PATIENTS AND METHODS
Data sources
Our study combined data from 5 clinical SLE cohorts in Canada (McGill University Health Centre [MUHC] in Montreal, CHU de Québec–Université Laval in Quebec City, Dalhousie University in Halifax, University of Manitoba in Winnipeg, and the Southern Alberta Registry for Lupus Erythematosus at the University of Calgary). The cohorts enrolled unselected patients age ≥18 years who met American College of Rheumatology criteria for SLE (11) at the time that they presented to each center (including both incident and prevalent cases). The enrollment and follow‐up period spanned January 1999 to January 2019.

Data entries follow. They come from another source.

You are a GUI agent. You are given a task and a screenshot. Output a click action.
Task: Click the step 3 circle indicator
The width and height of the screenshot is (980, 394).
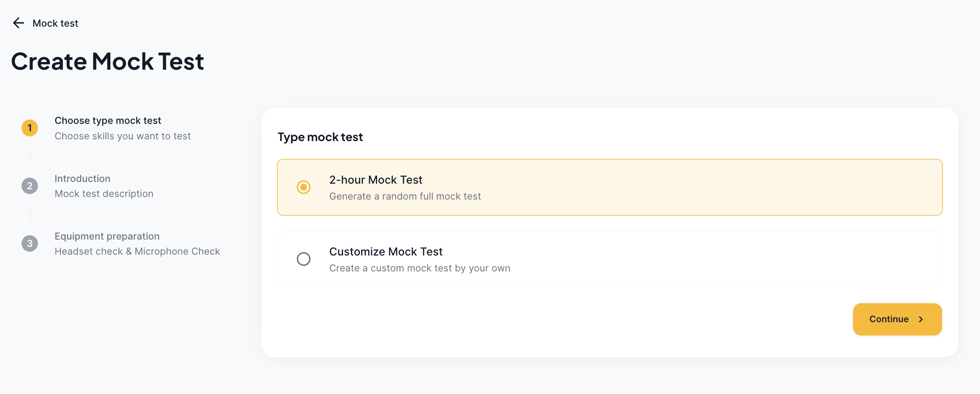point(29,243)
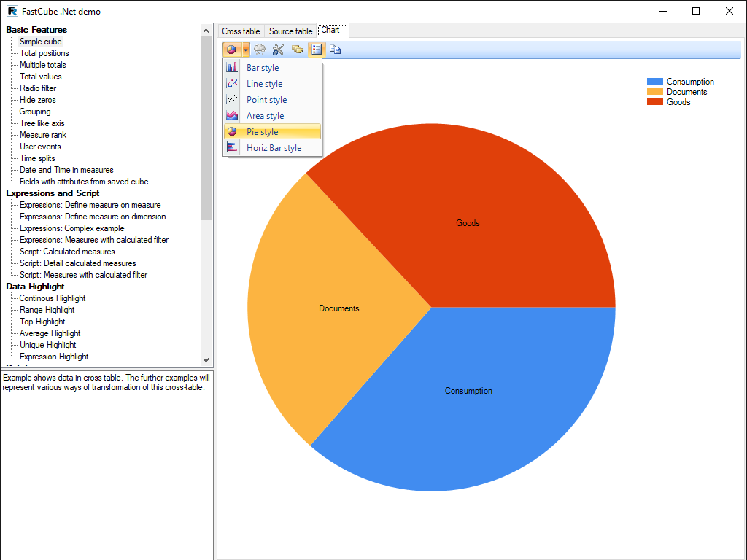This screenshot has width=747, height=560.
Task: Click the cloud-shaped icon in chart toolbar
Action: click(x=260, y=50)
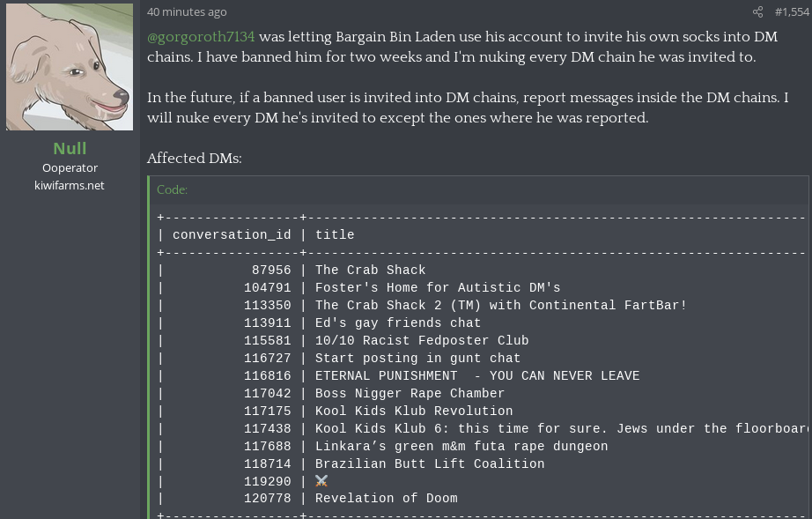The height and width of the screenshot is (519, 812).
Task: Click the "Ooperator" user title
Action: pos(70,167)
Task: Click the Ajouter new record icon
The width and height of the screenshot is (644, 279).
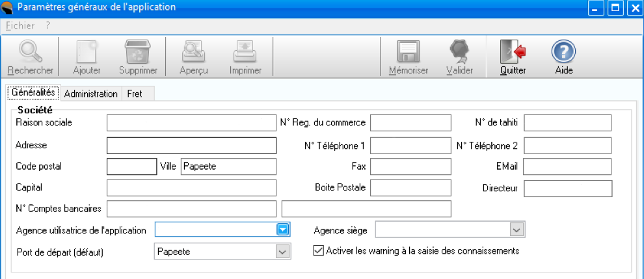Action: (x=87, y=51)
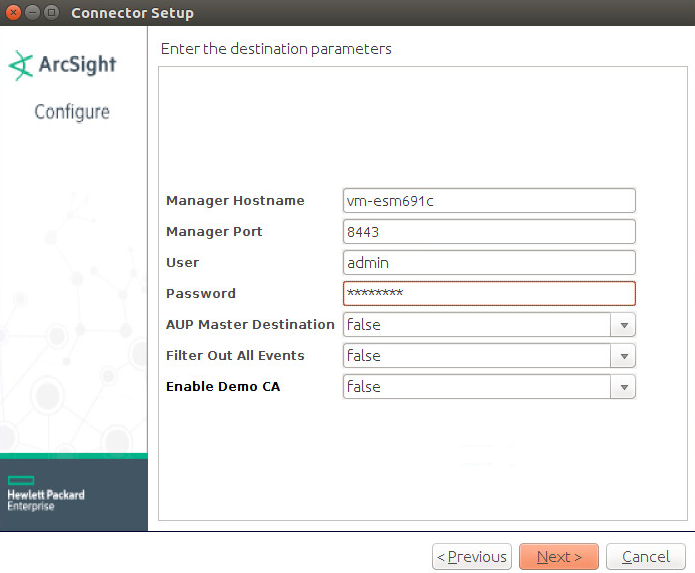Proceed by clicking the Next button

558,557
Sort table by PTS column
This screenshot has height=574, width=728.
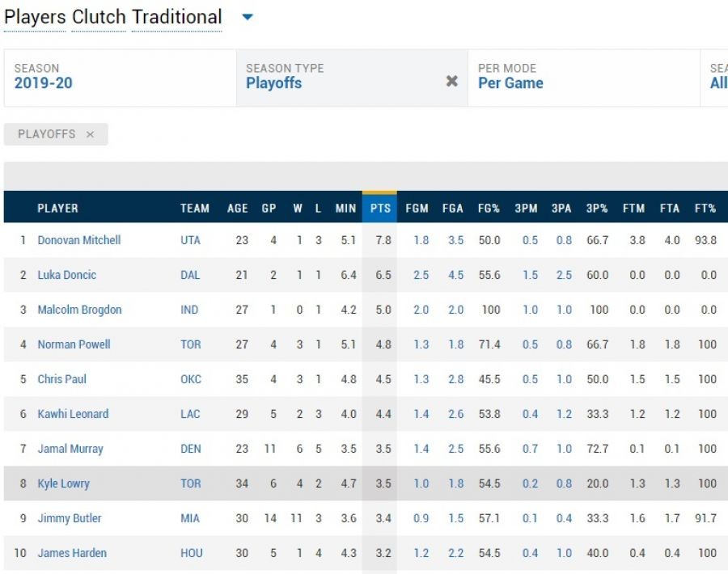coord(380,208)
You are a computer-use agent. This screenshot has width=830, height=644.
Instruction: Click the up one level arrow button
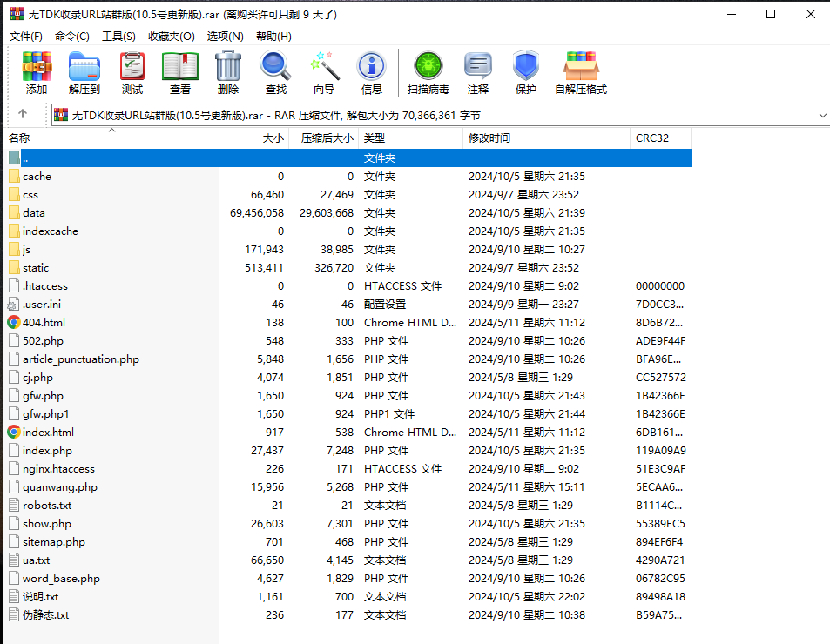(23, 114)
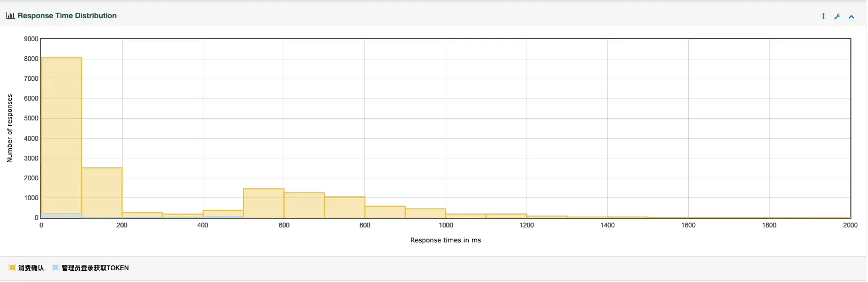Collapse the Response Time Distribution panel
The height and width of the screenshot is (282, 868).
tap(851, 17)
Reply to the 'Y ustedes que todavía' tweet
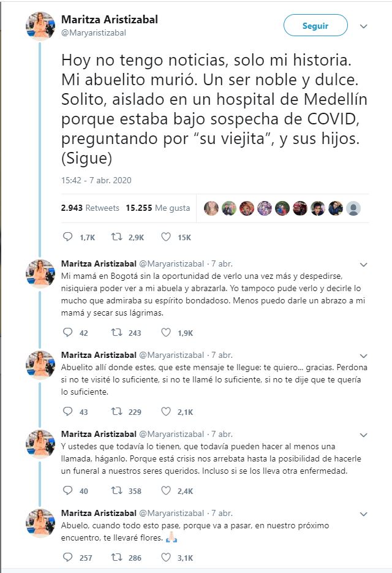Screen dimensions: 392x573 (x=68, y=491)
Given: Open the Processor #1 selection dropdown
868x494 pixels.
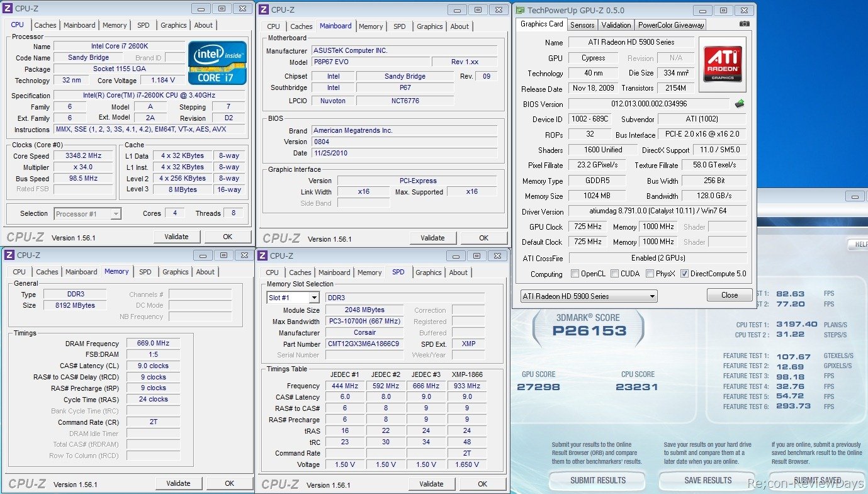Looking at the screenshot, I should tap(115, 214).
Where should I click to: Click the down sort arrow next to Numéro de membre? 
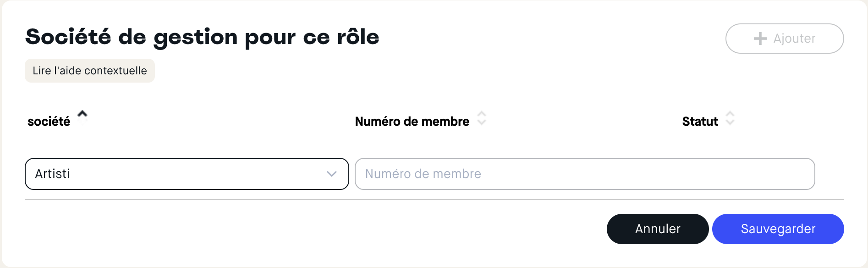pos(482,123)
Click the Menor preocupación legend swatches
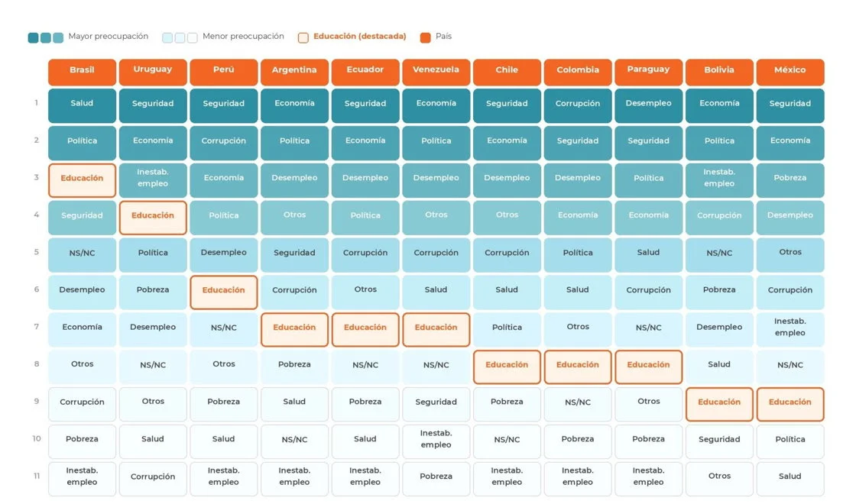The height and width of the screenshot is (504, 856). point(180,37)
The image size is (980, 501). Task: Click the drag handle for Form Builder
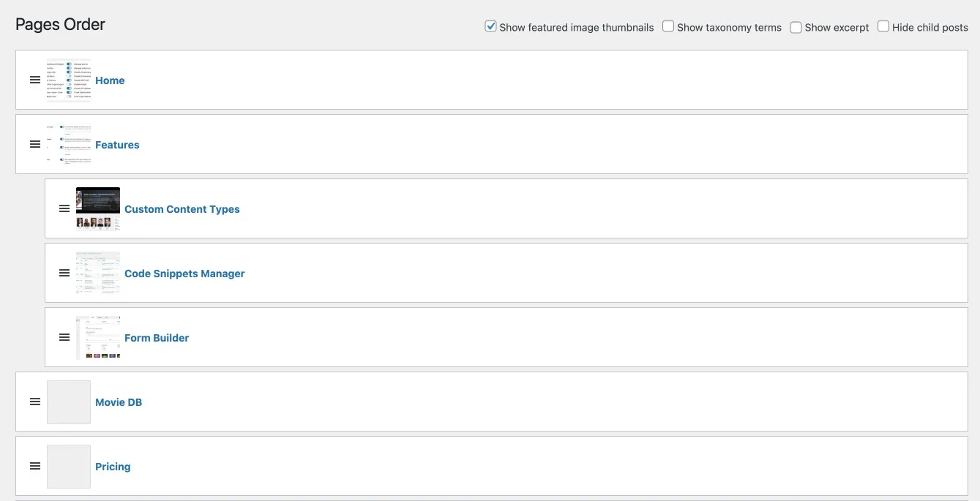(64, 337)
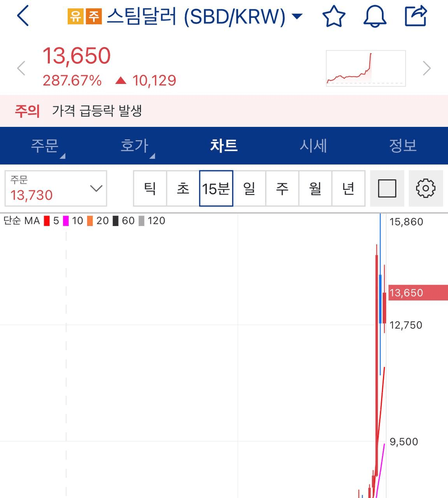Switch chart interval to 틱
The width and height of the screenshot is (448, 498).
tap(150, 188)
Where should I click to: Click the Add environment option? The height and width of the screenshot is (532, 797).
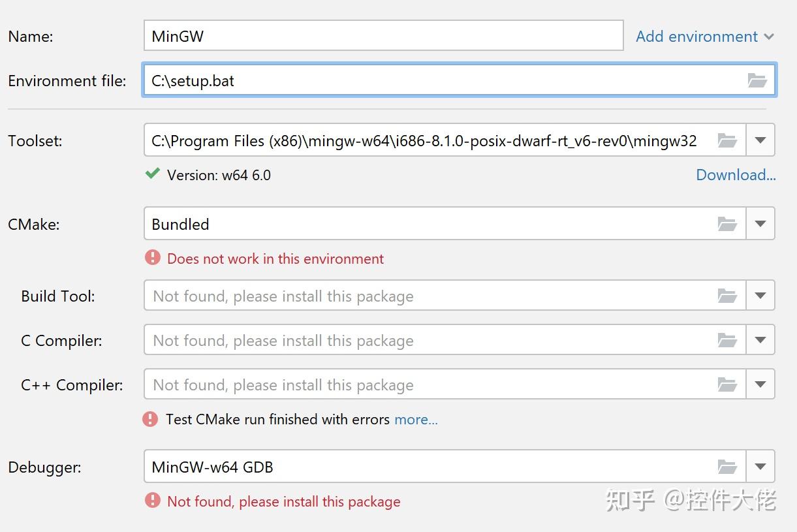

Data on demographic, medication, and clinical variables were collected in a standardized manner at enrollment as well as annually and were submitted to the coordinating center at the MUHC for data harmonization. Ethics approval was obtained from the institutional review boards at all participating sites.
Study population
We studied adult patients with SLE exposed to HCQ during the study period. Starting from the first visit with HCQ exposure, we identified patients receiving a lower dose or discontinuing HCQ at a follow‐up visit. We created 1 cohort to study patients from the time they lowered their HCQ dose: in that case, time zero was the date of the first reduction of HCQ dose. Patients were right censored if they discontinued HCQ completely (for any reason), as they then entered the cohort of patients who had discontinued HCQ (where the date of first HCQ discontinuation was defined as time zero). Patients who discontinued HCQ but started chloroquine right away were not included in the discontinuation cohort, as they were still taking an antimalarial. Patients were followed until the outcome of interest, end of the study period (February 2019), death, or loss to follow‐up (see Supplementary Figure 1, available on the Arthritis Care & Research website at http://onlinelibrary.wiley.com/doi/10.1002/acr.24548).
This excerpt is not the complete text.